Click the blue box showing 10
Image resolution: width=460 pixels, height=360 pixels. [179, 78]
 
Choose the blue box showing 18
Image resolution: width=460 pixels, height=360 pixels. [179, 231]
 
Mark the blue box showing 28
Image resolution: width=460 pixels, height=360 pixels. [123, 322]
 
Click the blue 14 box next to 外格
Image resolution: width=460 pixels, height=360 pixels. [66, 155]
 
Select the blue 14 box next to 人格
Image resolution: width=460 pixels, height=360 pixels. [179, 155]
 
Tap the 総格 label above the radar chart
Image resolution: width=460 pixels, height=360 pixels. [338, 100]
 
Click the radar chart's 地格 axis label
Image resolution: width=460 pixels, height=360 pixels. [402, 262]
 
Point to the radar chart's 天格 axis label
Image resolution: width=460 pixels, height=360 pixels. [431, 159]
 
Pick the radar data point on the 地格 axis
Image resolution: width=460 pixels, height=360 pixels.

#####

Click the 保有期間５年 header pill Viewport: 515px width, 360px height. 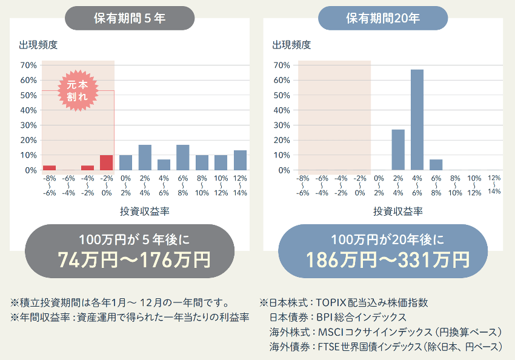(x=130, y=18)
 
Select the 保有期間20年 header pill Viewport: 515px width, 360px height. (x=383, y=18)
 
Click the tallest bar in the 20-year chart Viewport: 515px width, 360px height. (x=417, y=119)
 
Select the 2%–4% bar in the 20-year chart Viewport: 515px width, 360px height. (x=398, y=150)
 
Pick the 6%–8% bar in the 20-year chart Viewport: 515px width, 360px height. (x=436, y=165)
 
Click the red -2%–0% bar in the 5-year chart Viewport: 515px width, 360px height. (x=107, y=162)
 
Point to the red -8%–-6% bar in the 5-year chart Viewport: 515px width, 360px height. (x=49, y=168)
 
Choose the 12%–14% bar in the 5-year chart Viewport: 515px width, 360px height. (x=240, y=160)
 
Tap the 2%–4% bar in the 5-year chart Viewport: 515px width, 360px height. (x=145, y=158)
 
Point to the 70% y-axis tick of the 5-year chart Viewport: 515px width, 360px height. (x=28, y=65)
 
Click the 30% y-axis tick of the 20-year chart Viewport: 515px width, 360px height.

#####

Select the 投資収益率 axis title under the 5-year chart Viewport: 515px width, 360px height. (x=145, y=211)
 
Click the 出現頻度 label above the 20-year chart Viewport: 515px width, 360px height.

#####

Exercise prompt
Please copy out, unchanged, the part of the entries that opens with the line containing "Select the 保有期間20年" and closes with the line containing "Click the tallest", including both of those lines.

Answer to this exercise
Select the 保有期間20年 header pill Viewport: 515px width, 360px height. (x=383, y=18)
 
Click the tallest bar in the 20-year chart Viewport: 515px width, 360px height. (x=417, y=119)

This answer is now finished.